TensorFlow is an open source framework for machine learning created by Google. It has rapidly become one of the most popular tools in the machine learning ecosystem. Over time TensorFlow has added more tools and features to not only make development of machine learning models easier, but also make deploying machine learning in production much easier.
What is InfluxDB?
InfluxDB is a purpose-built database for storing and working with time series data. InfluxDB is able to handle millions of data points being written per minute and makes this time series data available for querying extremely fast for the types of workloads that standard databases tend to struggle with.
InfluxDB also provides a number of tools to make working with time series data easier beyond just storage. Telegraf is an open source server agent that has 250 plugins available to collect metrics. Telegraf can then use processor plugins to transform or enrich that data before outputting it to InfluxDB or 50 other available data store plugins.
Once your data is inside InfluxDB you can query your data using Flux, a query language designed for working with time series data. You can also use the built-in visualization tools or export to something like Grafana.
InfluxDB is designed to make any situation where you are using time series data more developer friendly, but in this article we will focus on the benefits to data scientists or machine learning engineers. In this use case, InfluxDB is most helpful by helping to streamline data engineering which will be covered in detail later.

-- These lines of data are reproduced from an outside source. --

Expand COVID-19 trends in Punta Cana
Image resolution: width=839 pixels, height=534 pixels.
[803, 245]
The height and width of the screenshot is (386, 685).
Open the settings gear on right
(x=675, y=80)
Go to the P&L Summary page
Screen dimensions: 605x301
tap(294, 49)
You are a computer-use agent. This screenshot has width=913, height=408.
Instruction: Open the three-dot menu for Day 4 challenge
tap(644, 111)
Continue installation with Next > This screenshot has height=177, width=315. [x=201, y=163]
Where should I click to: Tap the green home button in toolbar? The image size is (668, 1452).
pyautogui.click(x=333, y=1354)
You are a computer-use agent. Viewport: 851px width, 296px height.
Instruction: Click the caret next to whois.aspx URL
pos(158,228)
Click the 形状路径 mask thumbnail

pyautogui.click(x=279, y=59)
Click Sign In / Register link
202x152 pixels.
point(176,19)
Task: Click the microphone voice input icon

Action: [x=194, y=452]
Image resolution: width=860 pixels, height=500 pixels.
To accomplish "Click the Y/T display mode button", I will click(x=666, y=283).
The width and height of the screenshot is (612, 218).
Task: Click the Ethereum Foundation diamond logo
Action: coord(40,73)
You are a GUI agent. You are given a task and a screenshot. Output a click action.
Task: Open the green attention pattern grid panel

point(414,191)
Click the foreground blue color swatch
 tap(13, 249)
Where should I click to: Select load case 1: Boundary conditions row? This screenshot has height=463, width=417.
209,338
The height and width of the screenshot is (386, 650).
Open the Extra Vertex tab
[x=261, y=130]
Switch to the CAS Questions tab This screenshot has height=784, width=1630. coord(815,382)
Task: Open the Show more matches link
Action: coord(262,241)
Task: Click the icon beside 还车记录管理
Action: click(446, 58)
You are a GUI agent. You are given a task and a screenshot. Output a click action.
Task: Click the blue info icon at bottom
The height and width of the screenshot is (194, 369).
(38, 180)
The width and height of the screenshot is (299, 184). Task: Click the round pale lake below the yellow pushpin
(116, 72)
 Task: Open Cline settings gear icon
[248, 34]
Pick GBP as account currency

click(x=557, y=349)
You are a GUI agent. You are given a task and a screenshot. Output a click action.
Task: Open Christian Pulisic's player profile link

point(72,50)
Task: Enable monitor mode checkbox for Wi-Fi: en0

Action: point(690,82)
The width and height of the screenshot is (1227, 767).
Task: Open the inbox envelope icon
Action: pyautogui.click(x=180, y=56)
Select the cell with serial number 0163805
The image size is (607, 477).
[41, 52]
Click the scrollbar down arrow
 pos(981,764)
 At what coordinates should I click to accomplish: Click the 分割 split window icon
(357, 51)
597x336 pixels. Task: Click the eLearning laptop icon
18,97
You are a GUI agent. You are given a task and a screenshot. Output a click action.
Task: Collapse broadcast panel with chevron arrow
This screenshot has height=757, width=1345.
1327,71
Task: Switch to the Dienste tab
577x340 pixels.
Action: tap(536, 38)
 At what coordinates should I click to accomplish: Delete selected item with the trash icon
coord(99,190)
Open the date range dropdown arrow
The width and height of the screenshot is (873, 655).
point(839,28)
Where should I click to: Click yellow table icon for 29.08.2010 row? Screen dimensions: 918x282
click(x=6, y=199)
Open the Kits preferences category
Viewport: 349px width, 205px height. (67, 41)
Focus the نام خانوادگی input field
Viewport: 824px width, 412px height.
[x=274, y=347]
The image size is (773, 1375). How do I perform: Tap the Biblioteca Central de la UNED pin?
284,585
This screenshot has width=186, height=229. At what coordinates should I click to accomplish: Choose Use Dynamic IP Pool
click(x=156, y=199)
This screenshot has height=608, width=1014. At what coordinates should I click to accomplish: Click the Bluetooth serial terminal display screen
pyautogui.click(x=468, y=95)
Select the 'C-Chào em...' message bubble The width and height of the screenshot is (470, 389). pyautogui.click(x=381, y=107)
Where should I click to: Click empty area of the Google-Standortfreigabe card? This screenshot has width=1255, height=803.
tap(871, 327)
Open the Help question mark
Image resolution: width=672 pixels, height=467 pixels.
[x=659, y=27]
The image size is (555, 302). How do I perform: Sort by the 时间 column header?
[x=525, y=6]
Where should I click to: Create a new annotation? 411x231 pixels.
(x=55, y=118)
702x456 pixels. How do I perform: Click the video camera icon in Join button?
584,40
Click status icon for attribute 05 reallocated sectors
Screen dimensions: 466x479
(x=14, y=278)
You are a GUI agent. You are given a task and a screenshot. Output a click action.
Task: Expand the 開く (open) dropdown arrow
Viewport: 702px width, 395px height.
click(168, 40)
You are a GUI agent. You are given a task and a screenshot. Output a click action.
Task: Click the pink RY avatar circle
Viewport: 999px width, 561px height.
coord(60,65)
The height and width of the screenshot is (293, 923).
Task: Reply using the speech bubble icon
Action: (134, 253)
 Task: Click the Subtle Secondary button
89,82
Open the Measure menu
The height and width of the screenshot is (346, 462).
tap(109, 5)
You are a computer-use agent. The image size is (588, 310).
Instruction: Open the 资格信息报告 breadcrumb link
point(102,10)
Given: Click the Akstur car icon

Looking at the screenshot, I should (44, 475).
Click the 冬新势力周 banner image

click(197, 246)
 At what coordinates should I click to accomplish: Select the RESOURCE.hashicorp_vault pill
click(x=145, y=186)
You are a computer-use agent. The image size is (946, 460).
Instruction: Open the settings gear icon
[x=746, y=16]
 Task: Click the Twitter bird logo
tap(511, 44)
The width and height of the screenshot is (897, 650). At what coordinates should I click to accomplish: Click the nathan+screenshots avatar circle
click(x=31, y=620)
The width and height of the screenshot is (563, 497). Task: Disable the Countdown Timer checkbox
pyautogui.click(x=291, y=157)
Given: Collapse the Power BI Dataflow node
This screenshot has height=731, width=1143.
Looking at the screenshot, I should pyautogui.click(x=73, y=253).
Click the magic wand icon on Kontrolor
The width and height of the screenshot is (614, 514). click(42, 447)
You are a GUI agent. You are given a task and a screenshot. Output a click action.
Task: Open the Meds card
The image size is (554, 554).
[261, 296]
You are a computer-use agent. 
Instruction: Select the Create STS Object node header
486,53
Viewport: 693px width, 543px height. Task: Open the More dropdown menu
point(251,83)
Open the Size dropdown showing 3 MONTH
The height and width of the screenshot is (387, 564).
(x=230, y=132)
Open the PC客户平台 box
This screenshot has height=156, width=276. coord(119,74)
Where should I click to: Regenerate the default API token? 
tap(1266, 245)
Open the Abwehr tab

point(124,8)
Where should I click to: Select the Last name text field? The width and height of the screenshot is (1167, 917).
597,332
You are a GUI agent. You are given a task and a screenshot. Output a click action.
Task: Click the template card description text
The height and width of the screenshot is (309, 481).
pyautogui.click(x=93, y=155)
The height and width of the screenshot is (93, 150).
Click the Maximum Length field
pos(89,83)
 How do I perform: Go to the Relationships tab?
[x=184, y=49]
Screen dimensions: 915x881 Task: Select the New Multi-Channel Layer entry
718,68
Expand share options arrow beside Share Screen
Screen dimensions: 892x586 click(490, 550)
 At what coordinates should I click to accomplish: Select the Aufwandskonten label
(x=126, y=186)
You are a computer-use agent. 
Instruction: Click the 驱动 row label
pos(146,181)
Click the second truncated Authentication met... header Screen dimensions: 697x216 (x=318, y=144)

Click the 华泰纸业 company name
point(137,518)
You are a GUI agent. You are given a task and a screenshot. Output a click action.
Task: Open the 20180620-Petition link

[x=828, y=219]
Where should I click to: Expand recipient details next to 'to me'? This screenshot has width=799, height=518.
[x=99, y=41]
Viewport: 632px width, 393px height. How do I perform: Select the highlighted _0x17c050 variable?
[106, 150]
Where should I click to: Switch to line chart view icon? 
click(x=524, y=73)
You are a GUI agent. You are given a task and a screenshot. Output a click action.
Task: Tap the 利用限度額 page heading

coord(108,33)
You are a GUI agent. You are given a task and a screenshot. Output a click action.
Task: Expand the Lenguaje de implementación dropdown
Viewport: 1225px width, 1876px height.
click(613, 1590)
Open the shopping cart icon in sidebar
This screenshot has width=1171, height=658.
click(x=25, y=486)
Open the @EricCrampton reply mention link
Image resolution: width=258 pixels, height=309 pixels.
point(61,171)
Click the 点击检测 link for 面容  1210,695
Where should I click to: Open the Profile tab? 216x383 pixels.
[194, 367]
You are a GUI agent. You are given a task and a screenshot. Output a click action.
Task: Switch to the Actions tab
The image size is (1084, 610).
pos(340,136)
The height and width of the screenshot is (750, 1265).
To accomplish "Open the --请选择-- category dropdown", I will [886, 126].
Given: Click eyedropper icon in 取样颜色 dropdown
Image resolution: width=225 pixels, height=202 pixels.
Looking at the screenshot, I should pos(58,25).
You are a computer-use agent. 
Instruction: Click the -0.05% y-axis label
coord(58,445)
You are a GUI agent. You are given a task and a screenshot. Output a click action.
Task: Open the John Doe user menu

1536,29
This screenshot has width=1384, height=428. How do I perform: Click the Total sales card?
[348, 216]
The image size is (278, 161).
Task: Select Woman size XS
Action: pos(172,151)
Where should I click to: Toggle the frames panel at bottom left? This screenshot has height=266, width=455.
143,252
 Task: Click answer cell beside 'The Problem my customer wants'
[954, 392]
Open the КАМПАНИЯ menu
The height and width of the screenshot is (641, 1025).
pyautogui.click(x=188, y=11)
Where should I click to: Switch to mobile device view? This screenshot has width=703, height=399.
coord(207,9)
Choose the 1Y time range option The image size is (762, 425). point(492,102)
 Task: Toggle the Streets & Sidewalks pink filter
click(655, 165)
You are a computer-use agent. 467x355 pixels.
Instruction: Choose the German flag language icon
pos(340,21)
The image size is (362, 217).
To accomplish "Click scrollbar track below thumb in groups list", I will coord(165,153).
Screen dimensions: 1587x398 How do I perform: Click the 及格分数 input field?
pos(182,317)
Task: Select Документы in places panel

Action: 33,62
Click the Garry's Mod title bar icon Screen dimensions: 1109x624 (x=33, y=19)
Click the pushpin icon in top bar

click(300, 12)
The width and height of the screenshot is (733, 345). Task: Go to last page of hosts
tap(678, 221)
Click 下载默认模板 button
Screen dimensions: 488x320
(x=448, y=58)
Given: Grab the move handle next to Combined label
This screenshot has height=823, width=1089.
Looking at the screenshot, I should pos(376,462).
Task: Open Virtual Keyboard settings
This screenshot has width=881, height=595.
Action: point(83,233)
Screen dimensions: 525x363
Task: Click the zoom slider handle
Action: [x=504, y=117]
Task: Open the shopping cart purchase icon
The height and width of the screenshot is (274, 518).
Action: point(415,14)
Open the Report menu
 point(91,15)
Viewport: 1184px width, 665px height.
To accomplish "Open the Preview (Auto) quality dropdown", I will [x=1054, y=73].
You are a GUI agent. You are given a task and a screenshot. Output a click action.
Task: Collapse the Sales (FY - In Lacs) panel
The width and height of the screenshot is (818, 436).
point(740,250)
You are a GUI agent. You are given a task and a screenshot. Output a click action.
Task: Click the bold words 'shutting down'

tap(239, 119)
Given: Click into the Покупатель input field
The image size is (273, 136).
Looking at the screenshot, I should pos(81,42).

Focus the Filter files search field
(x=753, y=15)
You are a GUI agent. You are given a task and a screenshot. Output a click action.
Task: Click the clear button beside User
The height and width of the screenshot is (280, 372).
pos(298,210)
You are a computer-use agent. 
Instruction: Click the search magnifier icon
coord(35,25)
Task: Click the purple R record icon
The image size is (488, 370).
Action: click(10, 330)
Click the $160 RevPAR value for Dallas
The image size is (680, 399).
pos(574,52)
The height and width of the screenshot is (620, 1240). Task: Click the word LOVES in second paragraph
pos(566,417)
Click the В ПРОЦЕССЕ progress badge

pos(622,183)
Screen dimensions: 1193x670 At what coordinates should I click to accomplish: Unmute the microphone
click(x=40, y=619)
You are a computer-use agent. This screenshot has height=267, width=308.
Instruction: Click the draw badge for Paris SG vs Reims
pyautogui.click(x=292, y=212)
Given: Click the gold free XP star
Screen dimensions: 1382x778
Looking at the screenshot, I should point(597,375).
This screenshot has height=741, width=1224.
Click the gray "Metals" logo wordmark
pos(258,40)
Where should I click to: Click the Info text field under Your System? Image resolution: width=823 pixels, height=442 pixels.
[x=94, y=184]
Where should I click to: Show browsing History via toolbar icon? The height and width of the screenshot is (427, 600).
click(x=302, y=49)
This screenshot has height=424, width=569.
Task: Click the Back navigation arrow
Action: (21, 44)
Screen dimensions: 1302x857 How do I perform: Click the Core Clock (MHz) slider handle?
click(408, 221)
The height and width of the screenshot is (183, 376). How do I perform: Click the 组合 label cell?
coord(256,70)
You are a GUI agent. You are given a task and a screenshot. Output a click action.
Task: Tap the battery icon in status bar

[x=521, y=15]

Machine learning vs. statistical models
Machine learning and neural nets aren’t magic; in some cases it still makes sense to use more standard statistical methods for forecasting. Generally speaking, using a statistical model will require less computing resources and will work better for univariate forecasting. A downside of statistical models is that they typically require lots of tuning and data preparation which can be time-consuming. In a business environment where your times series data is sparse, irregular, and multivariate or you need to generate many different models, it might make sense to use machine learning. Machine learning also tends to work better in situations where forecasts are multivariate in nature.
An example of the tradeoffs in action is the M-4 competition. M-4 is a time series forecasting competition that has been running since 1982. In 2020 the winning model came from Uber, which actually used a hybrid model that used deep learning and statistical modeling strategies. But many of the other competitors used standard statistical models and outperformed many pure machine learning models for univariate time series forecasting.
In short, for business use cases where you have multivariate time series and your data is sparse, it makes sense to use machine learning because they are engineered to address those data problems. If maximum accuracy is important, it might make sense to use a hybrid approach.
Why use TensorFlow with time series data
The primary reason TensorFlow is a good choice for working with time series data is the community. As the most popular available machine learning framework, you get the benefit of a number of helpful tools in the ecosystem. It also makes funding material for educating your team or hiring experienced engineers familiar with TensorFlow easier.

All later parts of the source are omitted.